«Ero sul vagone numero tre del treno diretto verso Salerno. Due napoletani di fronte a me parlavano animatamente dell’antipolitica».
L’avevano riconosciuta?
«Forse sì. Di sicuro ne dicevano di cotte e di crude sui deputati».
A quel punto è arrivato il controllore?
«Sì. Di solito noi parlamentari facciamo il biglietto sul treno, o meglio presentiamo una tessera al controllore che digita il codice e lo emette seduta stante».
Il biglietto è gratis?
«Sì, ma in quel clima non me la sono sentita di tirare fuori la mia tessera e ho chiesto: quant’è? Ho pagato e in più sono stato costretto a pagare la multa».

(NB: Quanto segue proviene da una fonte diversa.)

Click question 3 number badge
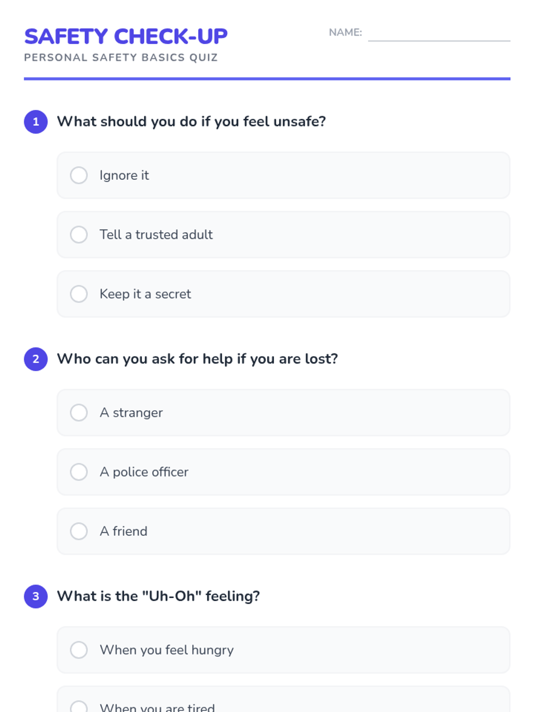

Lo ha fatto per paura o consapevolezza?
«Guardi, io sono un medico prestato alla politica. A fare il parlamentare ci rimetto».
Non ha risposto.
«Voglio dire che io sono uno che non ha mai goduto dei privilegi che pure abbiamo».
Mi faccia un esempio.
«La tessera del cinema. Mi sono sempre vergognato perfino a portarla con me. Ho sempre pagato. E lo stesso vale anche per lo stadio».
Quindi condivide l’ondata di antipolitica?
«Mica tanto. Io pago il treno perché me lo posso permettere. Ma coloro che lo prendono di più sono quelli che lavorano di più. La politica costa ma costa di più la pubblica amministrazione inefficiente. Lei sa che ogni mattina a Roma ci sono settemila persone che non vanno a lavorare per malattia e permessi sindacali? Noi siamo più esposti ma è il sistema che va riformato».
Lei è medico.
«Sì, per me è una missione. Sa quante visite ho fatto lunedì? Cinquanta. E sa quanto ho guadagnato? Cinquanta euro. Non faccio pagare chi è del mio collegio e chi non se lo può permettere».
«Certo che lo pagherò. E non prendo neppure l’aereo perché ho paura. Con me lo Stato risparmia».